Our friend and colleague Lisa Witter, chief strategy officer at Fenton Communications, WPI Council member, and co-author of The She Spot: Why Women are the Market for Changing the World and How to Reach Them, released the second part of Women Give 2010 at the sold-out TEDWomen conference in Washington, DC on December 7. Causes Women Support finds that women are significantly more likely than men to give to almost every type of charitable cause and are equally likely to support the rest, after controlling for education, income, and other factors that influence giving.
Lisa shared these two findings at TEDWomen:
1. Female-headed households are more likely or as likely to give as male-headed households in every charitable subsector.
2. The top five areas in which female-headed households are significantly more likely than their male counterparts to give are the international, community, religion, health care, and youth & family.
From the practitioner and societal perspectives, this study is a powerful tool for enriching people’s perceptions about women’s philanthropic behavior in all charity subsectors.
1) The results document that women and men are equally and deeply engaged throughout the nonprofit field.
2) Anecdotal reports from years of working with groups of women donors suggest that women appreciate the affirmation that they are part of a larger picture, a team, a network that is working collaboratively to solve pressing societal issues. Causes Women Support finds that only are women not alone giving to causes they care about but they eclipse men in 8 of the 11 categories in terms of likelihood of giving and give as much as men in the other 3 areas.
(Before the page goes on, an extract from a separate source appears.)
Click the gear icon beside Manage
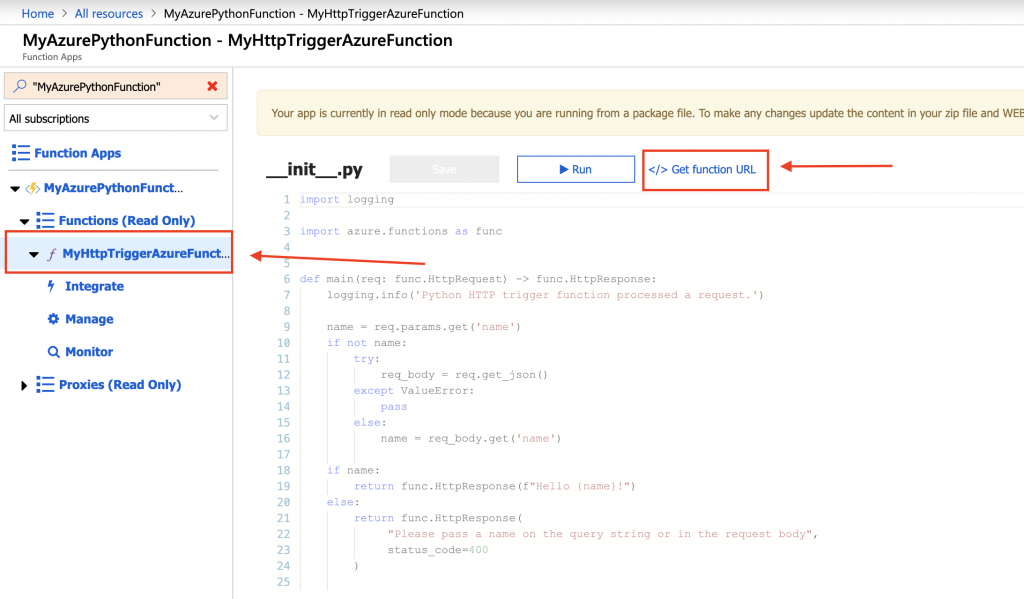Viewport: 1024px width, 599px height. [x=53, y=319]
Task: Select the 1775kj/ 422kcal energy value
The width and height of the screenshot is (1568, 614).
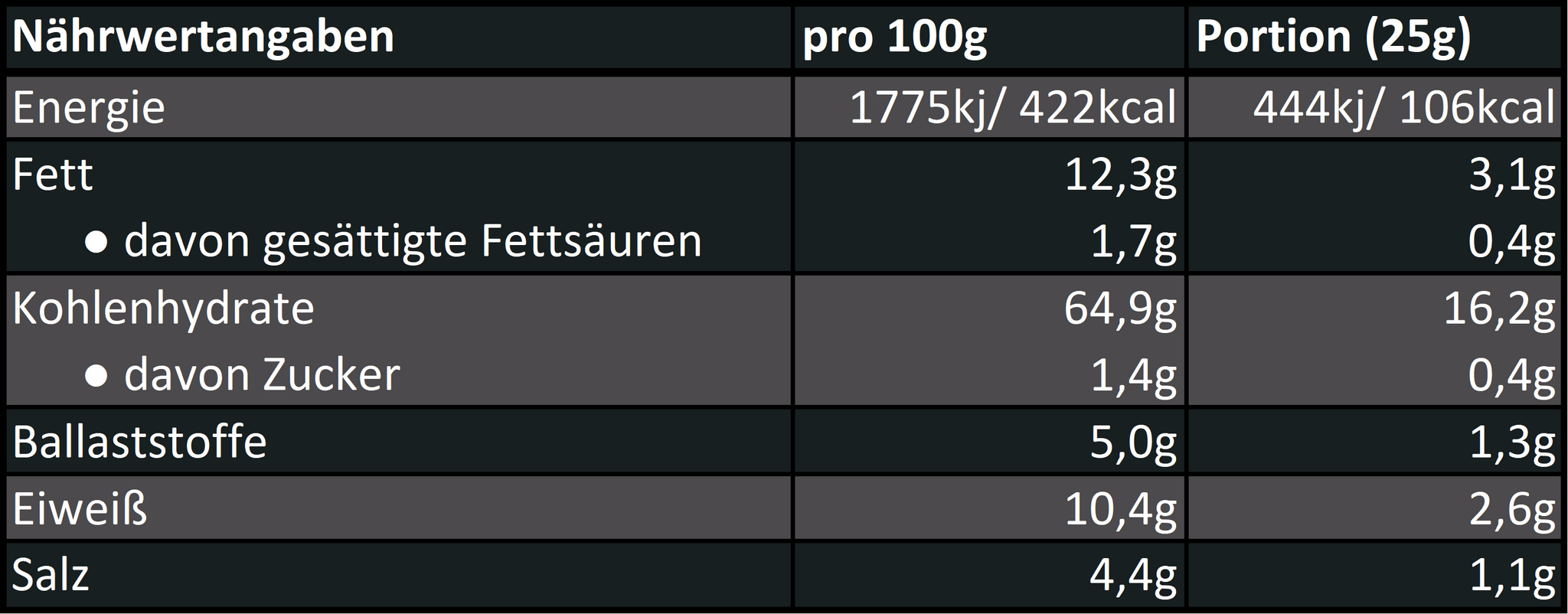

3) Fundraisers working in all charity subsectors can use these findings to buffer their fundraising strategies to ensure that as many women as men are approached for gifts. Keeping in mind the results of the first part of Women Give 2010, fundraisers may expand their female donor base across all income levels.
From the research and methodology perspective, the knowledge base about the effects of gender on philanthropy is enhanced in these ways.
1) Because the research analyzes female and male single-headed households only, the findings provide a clear, more definitive perspective on differences between men and women’s giving.
2) In examining the likelihood of giving across all charity subsectors, the results provide a more comprehensive overview of gender differences in giving.
3) The sample size of approximately 2500 households and the use of controls distinguish this study. Other studies may rely on descriptive statistics of mean or median giving; these do not provide an accurate picture of giving patterns.
The Women’s Philanthropy Institute is committed to “pushing the knowledge out” about the powerful role of women in philanthropy. The two parts of Women Give 2010 are one example of this effort.